A Capsule of Memorabilia

If you are lucky enough to be in Italy this week you might want to take a train to Milan to check out the 2017 Milan Design Week. And if you do happen to stop in at Milan Design Week, be sure and check out the Capsule of Memorabilia from 3M and designer Patricia Urquiola. Based on the photos, it looks pretty spectacular.

Based on the belief that behind every memory, there is a story, and behind every story, there is a memory worth protecting, “A Capsule of Memorabilia” will give designers, creative professionals and thought leaders an experience of protecting memories into the future through a blend of architecture, design and innovative use of materials. 3M Design partnered with Studio Urquiola to bring the protection of memories to life using 3M’s Novec products which are designed to help protect, clean, preserve and cool products in smart, safe and sustainable ways.

Visitors will experience a one-of-a-kind photo booth where they can take photos with friends and colleagues using the components of a camera submerged in Novec fluid.
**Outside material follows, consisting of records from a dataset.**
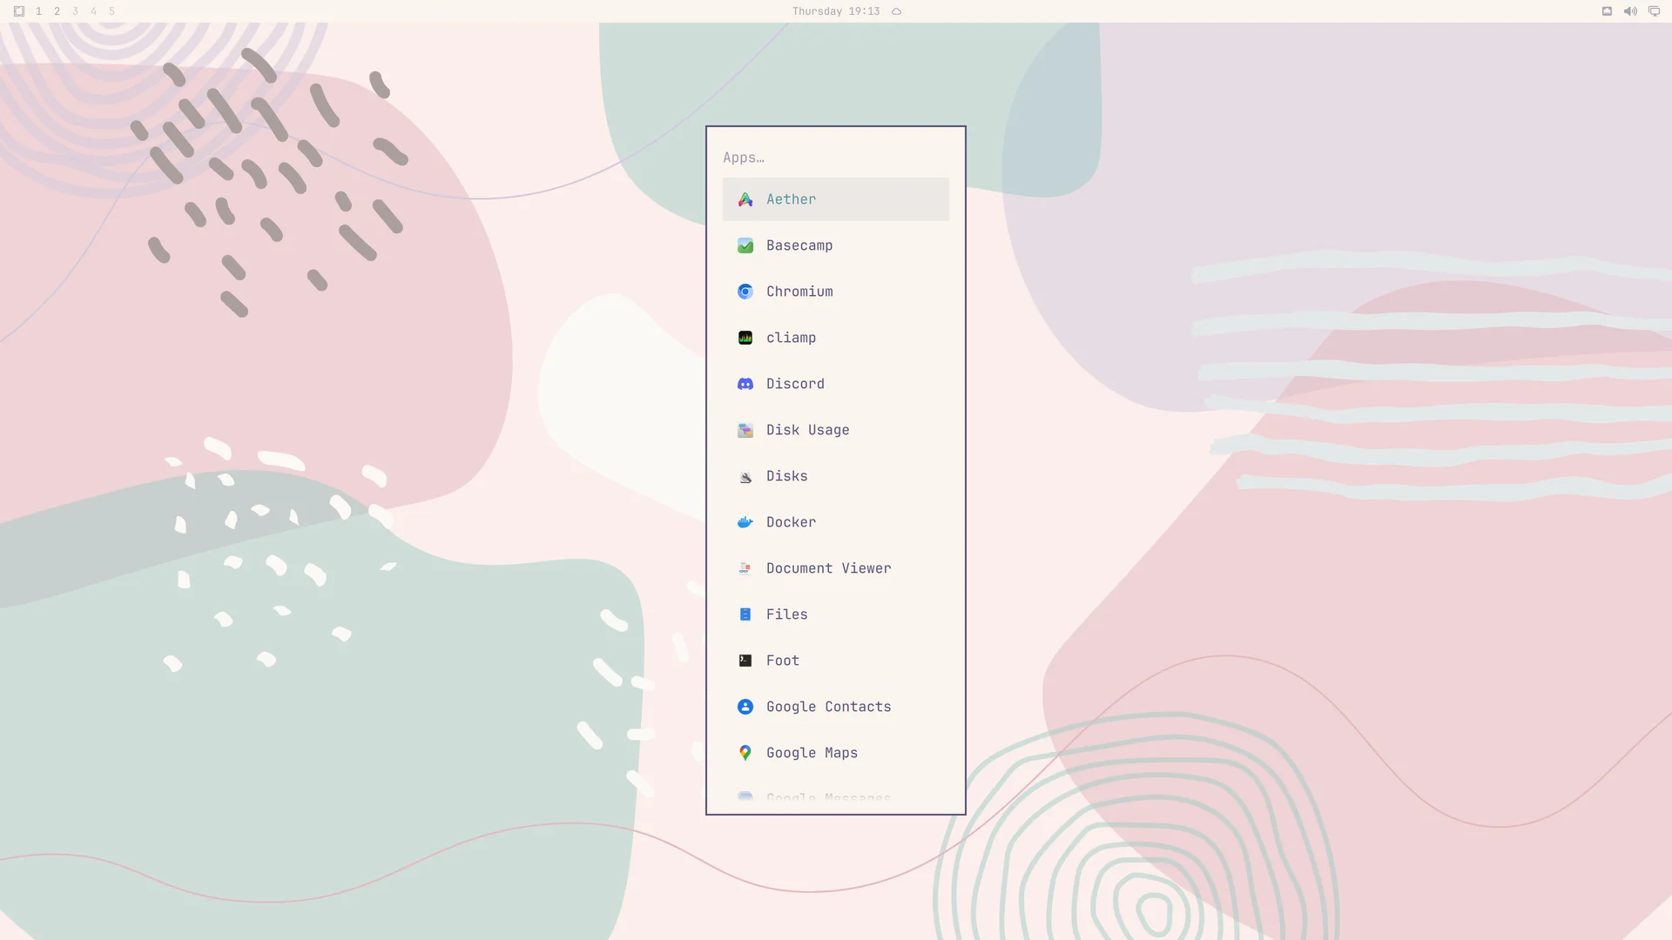Switch to workspace 1
This screenshot has width=1672, height=940.
[x=38, y=11]
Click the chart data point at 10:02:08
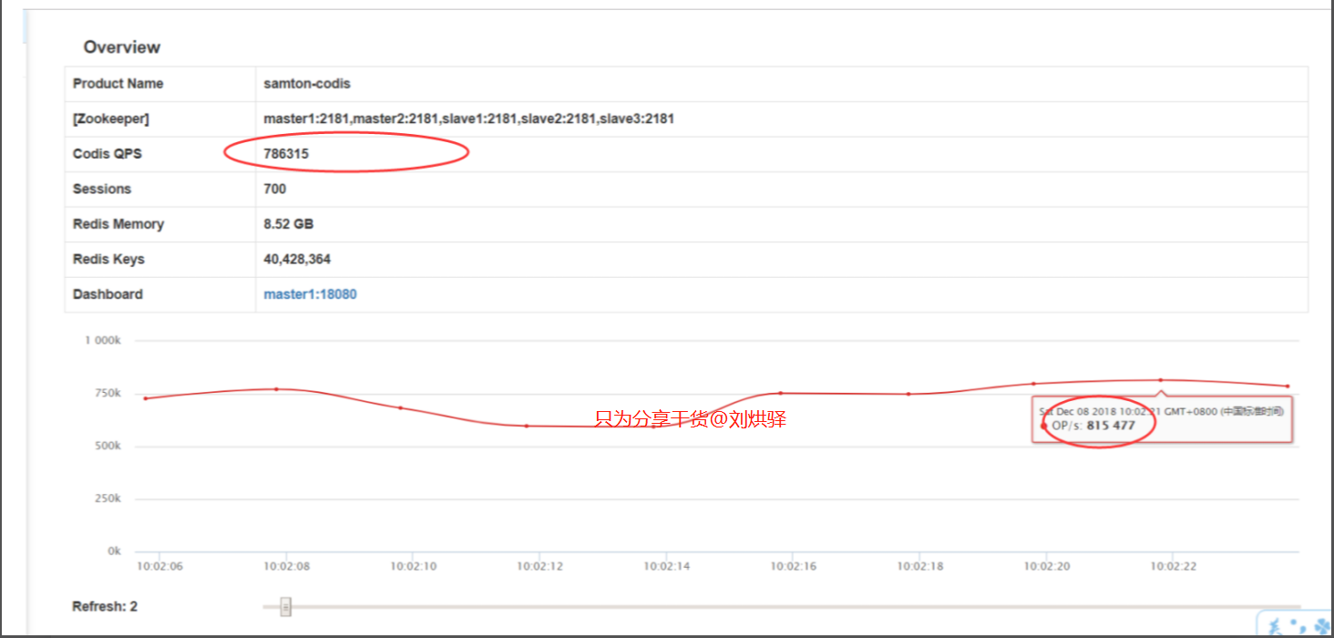The height and width of the screenshot is (638, 1334). [x=276, y=389]
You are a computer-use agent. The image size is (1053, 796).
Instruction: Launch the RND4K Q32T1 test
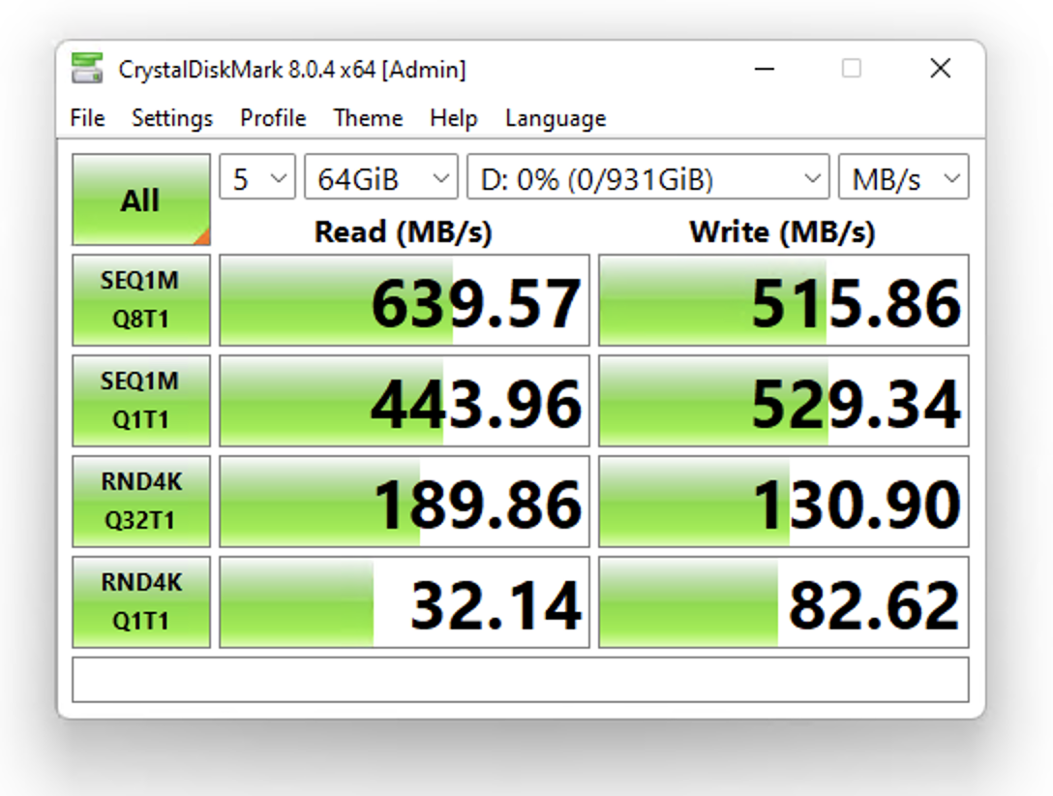[x=140, y=501]
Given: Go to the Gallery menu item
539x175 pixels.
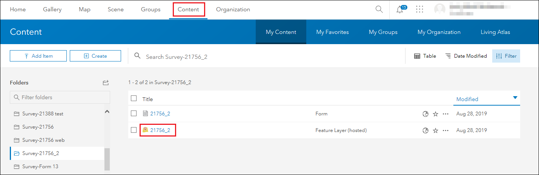Looking at the screenshot, I should point(52,9).
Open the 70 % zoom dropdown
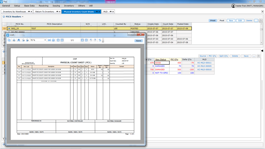Viewport: 265px width, 149px height. pyautogui.click(x=45, y=40)
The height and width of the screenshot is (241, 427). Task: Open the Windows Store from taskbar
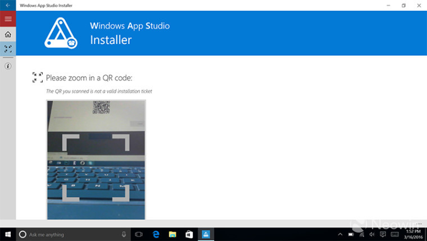tap(189, 234)
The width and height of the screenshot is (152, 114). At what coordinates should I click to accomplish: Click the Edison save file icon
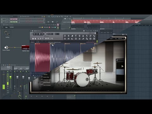(33, 39)
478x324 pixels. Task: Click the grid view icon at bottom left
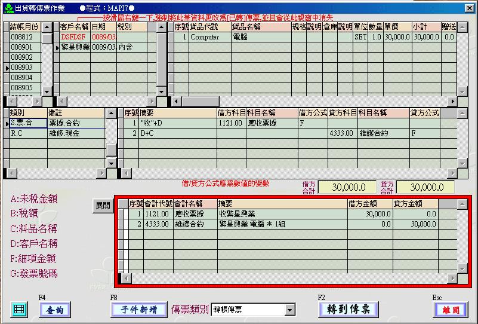20,309
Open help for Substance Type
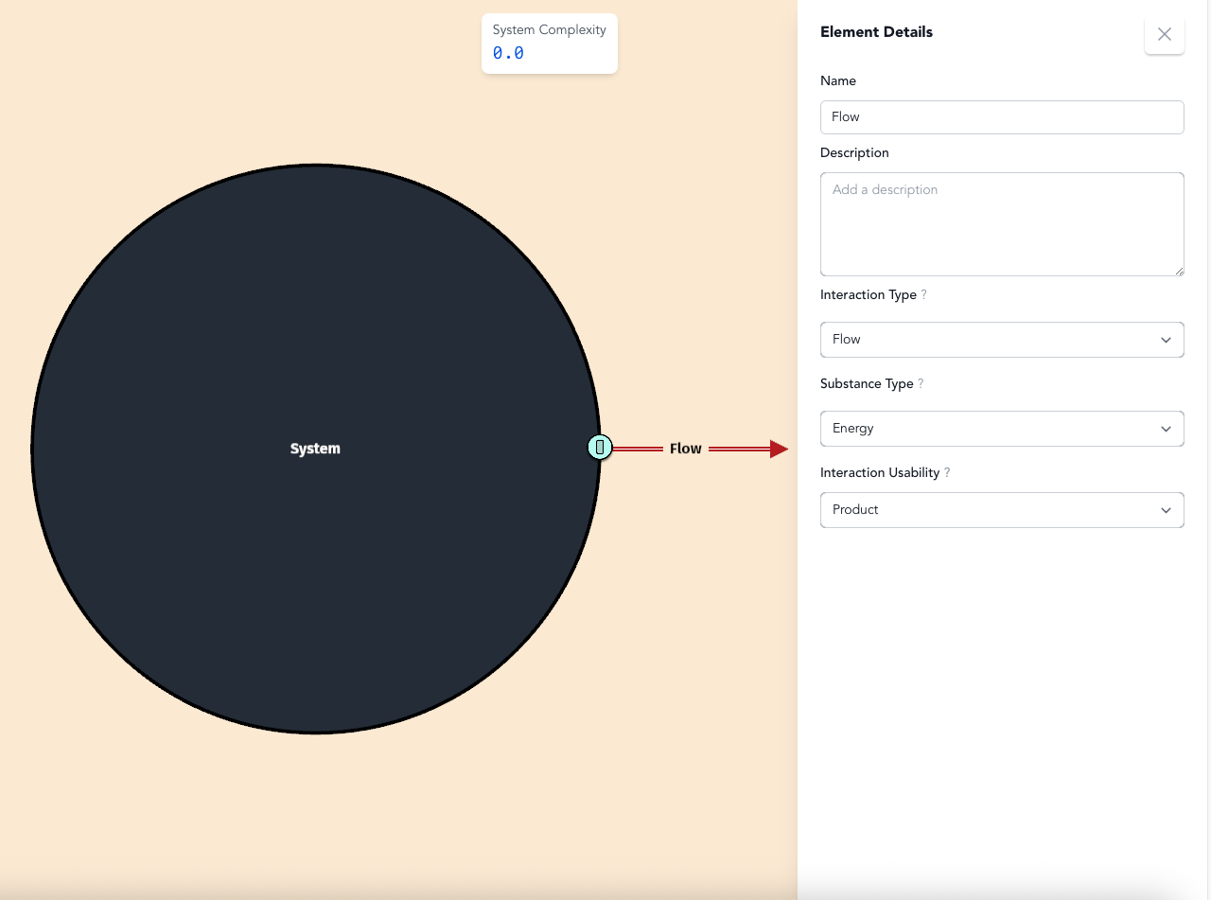 coord(921,384)
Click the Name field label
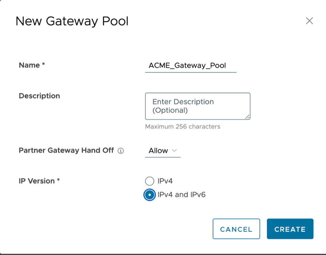This screenshot has height=255, width=326. click(32, 65)
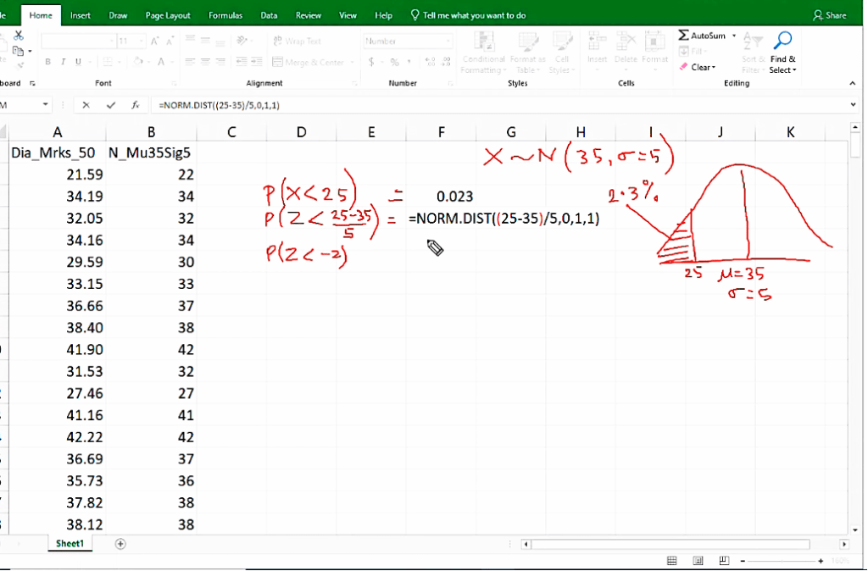Toggle Italic formatting

pyautogui.click(x=64, y=62)
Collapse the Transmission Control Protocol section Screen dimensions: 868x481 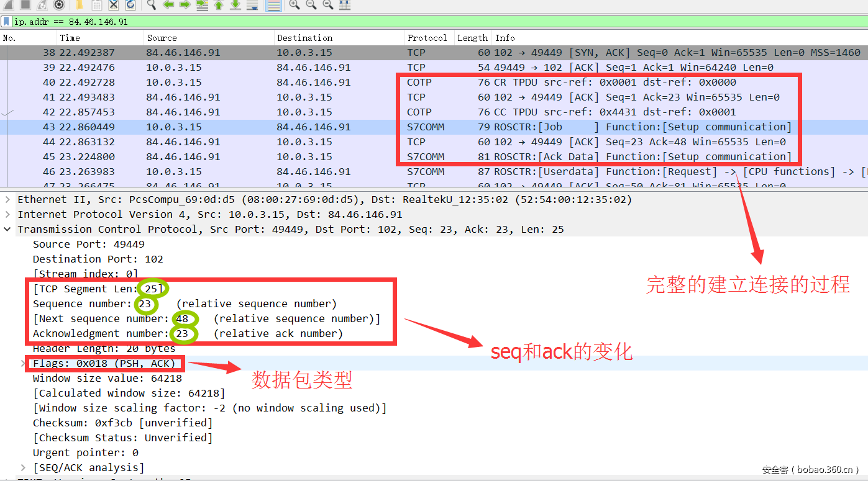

The photos will appear on a screen that is protected by Novec, and then visitors will be given the opportunity to preserve the image and share it digitally through social media.

“It is exciting to be at Milan Design Week to share the magic of 3M material sciences to celebrate design and explore innovative possibilities that make people’s lives better,” said Eric Quint, chief design officer at 3M. “We have partnered with Studio Urquiola for this installation and together explored what’s possible through material science – reminding the world of the importance of protecting our collective memories.”

The inspiration behind the installation is the critical nature of ensuring that our memorabilia, whether physical or digital, will live on into the future – from precious artifacts and irreplaceable works of art, to books in a library that are historical and unique, and data centers across the globe managing the communication and storage, of all the digital artifacts that make up life’s special moments. 3M Novec is the featured material utilized throughout the installation, helping to provide the peace of mind that our collective memories are secured and live on into the future.

“The qualities of the Novec products are fascinating and triggered our collaboration to express a bigger story in an experiential way,” said Patricia Urquiola, founder of Studio Urquiola. “The collaboration with 3M Design was inspiring because we shared similar values and a vision about how design and architecture can amplify the qualities of magic materials, and in this case how they can protect our memories in to the future.”

The “Capsule of Memorabilia” exhibit is located at the Central Plaza of SuperStudio and will be open through April, 9.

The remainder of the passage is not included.